而此時的“南山”又是怎樣一種情景呢?“山氣日夕佳,飛鳥相與還。”在晚霞的輝映之下,在山嵐的籠罩之中,成群的飛鳥回歸森林,在山林之中洗去自己白天的疲倦,在自己安心的環境中享受月光、霧靄、紅霓。而夕陽下,相與還巢的飛鳥,正是陶淵明自身的化身。在經歷了世俗的奔波勞頓之后,鳥倦飛而還,陶淵明化身飛鳥回歸自己的居所。此時,作者筆下的飛鳥,不再是“猛志逸四海,騫翮思遠翥”中渴望一飛沖天的飛鳥,也不再是“誤落塵網中”卻又眷戀舊時日月的羈鳥,而是一只遵循自然規律、日出而飛、日落而息的“翼翼歸鳥”。

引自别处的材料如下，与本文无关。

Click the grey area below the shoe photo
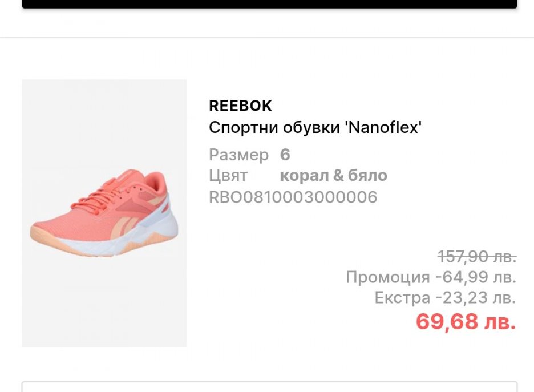 [104, 308]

“菊”“飛鳥”“南山”都是大自然中隨處可見的意象,恬淡,沖和,天然去雕飾,毫不做作,沒有矯情,但它們卻因自身承載陶淵明的人生之思而飽含無限深意。陶淵明用最普通最常見的意象為自己構建了精神棲息地,也為后世打開了一扇通往桃花源的門戶。他選取的最簡單的意象,就是告訴我們,世外桃源不在荒山郊外,不在仙山神海,它就在我們每個人的身邊,而能否走到世外桃源,關鍵的,就是能否把握此心。
陶淵明的“南山”是作者寄放心靈的場所,菊花在自然而然地綻放,山氣在夕陽的余暉中自由自在地升騰,鳥兒無拘無束地結伴回歸,這一切都是本性而為,沒有半分的強求,包括在東籬邊采摘菊花的那個人,悠然自得,率性而為。正是在于“南山”意象群的存在,陶淵明感受到了官場中不可能得到的安寧悠閑,正是有了“南山”的存在,陶淵明才有了“放心”之所。
陶淵明選擇的田園,不在幽僻的山林,也不在邊遠的曠野,而在“人境”之中,他的田園,并非毫無人的痕跡,而是人與自然的統一,在與自己的交流中還原生命原本狀態。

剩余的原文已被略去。